No suelo tener miedo a volar, aunque a veces me he visto en medio de recias tempestades, en las que el avión era menos que una hoja batida de atronadores relámpagos, lluvias lancinantes y hasta rayos culebreadores. Una vez, cerca de mí, durante una de estas tempestades, separada tan sólo por dos asientos vacíos, iba una bella muchacha, que de cuando en cuando, fija y como sin temor, abría los ojos, sonriéndome. En el mismo avión, cuando ya el cielo estaba atravesado de un inmenso arcoiris, le escribí un poema, esta mínima historia en la que sucede aquello que no sucedió, pero que pudo muy bien haber sido. No, nos conocíamos. / Separados tan sólo / por dos desocupados asientos, me mirabas, / me sonreías muda, de cuando en cuando. / Las tinieblas, / infinito ulular de los motores, / negras, pasaban tras de los cristales. / Una explosión depronto, unfulgor amarillo / dentro, seco, instantáneo, / mientras tú me tendías sosegada una mano, / que yo prendí, veloz, entre las mías, / sin habernos cruzado ni un suspiro, / descendiendo en el aire, / desconocidas llamas, / unidos en la nada para siempre. Desde luego que aquella desconocida viajera no conocerá nunca este breve poema, pues no me atreví a dárselo y porque había desaparecido del avión mucho antes de que yo descendiera.

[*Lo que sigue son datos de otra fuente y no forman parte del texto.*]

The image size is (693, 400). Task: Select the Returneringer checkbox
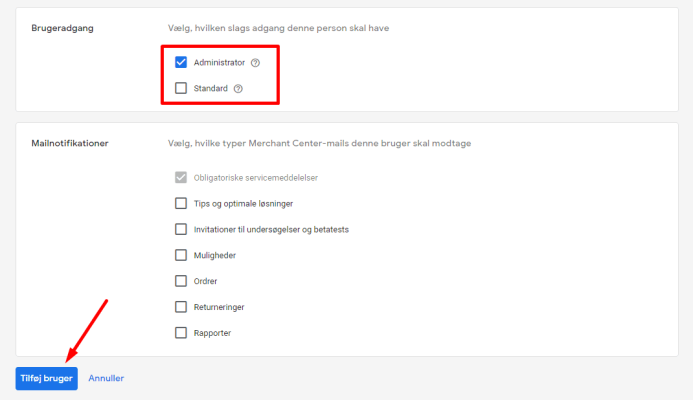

A veces parto de muy pequeños aeródromos, casi pueblerinos, como algunos que recuerdo, perdidos cerca del mar y casi solitarios, con un enorme cielo encima. Me siento entonces inmensamente posesivo. Todo el azul es mi casa. Mis vestidos, mis huidizos juguetes son las nubes. ¡Oh las nubes, las maravillosas, inolvidables del gran poema en prosa de Boudelaire! Descendería de lo más subido del espacio a sus llanuras blancas, sus blandísimos surcos ondulantes, que parecen abiertos por arados de ángeles pastores invisibles, que condujeran bueyes alados que no llegarán nunca a alcanzar el sinfín de los desvanecidos horizontes o esos valles secretos por los que no sé si alguna vez he de pasar.
Y así, así, yo, lejano poeta ya de Sobre los ángeles, he subido a vivir casi entre ellos, soñándolos tejidos entre las constelaciones, como estrellas fugaces de los vuelos nocturnos o como nuevos aviones cuyas abiertas alas me aposentan y levantan en vuelo de la tierra, hoy marinero en aire por el aire. Volar, volar, volar, aun sin saber adónde. Ójalá que algún día no arribe a parte alguna, no aterrice jamás, no vuelva a aquel lugar desde donde remonté hacia lo más recóndito del cielo, para volar, volar, siempre volar, seguir volando sin regreso posible.
... Pero aquel día llegué, por fin, a Roma, mas con dos horas de retraso, comprobando que en mi precioso barrio del Trastevere me esperaban los mismos gatos conocidos, entre las mismas eternas husmeadas basuras de la noche.